Deep learning algorithms require large training datasets to achieve optimal performance. For many AI tasks, it is unclear whether algorithm performance would improve further if more training data was added. The aim of this study is to quantify the number of CT training samples required to achieve radiologist-level performance for a deep learning AI algorithm that estimates pulmonary nodule malignancy risk.
Methods and materials: For estimating pulmonary nodule malignancy risk, we used the NLST dataset (malignant nodules:1249, benign nodules:14828) to train a deep learning algorithm. The dataset was split: 80% training and 20% internal validation. The algorithm was trained on random subsets of the training set with subset sizes ranging from 10% to 100%, with a class distribution of malignant7.77% and benign92.23%. The trained AI algorithms were validated on a size-matched cancer-enriched cohort (malignant:59, benign:118) from DLCST. The performance was compared against a group of 11 clinicians that also scored the test set, which included 4 thoracic radiologists.

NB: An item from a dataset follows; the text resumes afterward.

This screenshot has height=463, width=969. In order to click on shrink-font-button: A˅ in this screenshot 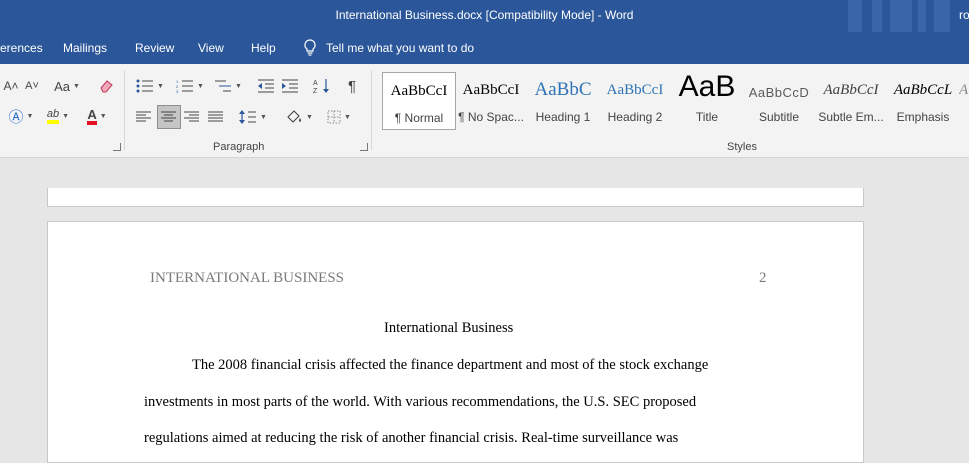, I will do `click(32, 86)`.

Results: Using training data subsets of 10%, 20%, and 30%, the AI achieved AUC values of 0.74 (95%CI:0.67-0.82), 0.79 (95%CI:0.72-0.85), and 0.81 (95%CI:0.74-0.87) respectively. When the training data set size reached 60% (malignant:602, benign:7112), the performance saturated, reaching an AUC of 0.82 (95%CI:0.75-0.88). This was comparable to the average AUC of all clinicians (0.82,95%CI:0.77-0.86,p>0.99) and of the 4 thoracic radiologists (0.82,95%CI:0.74-0.89,p>0.99).
Conclusion: The AI was able to reach the level of an experienced thoracic radiologist when it was trained on 7714 nodules (malignant:602) from the NLST dataset. These findings have potential implications for the allocation of resources in developing deep learning algorithms for lung cancer medical imaging diagnostics.
Limitations: The generalizability of these findings is constrained by heterogeneity and geographical limitations of the datasets used in this study.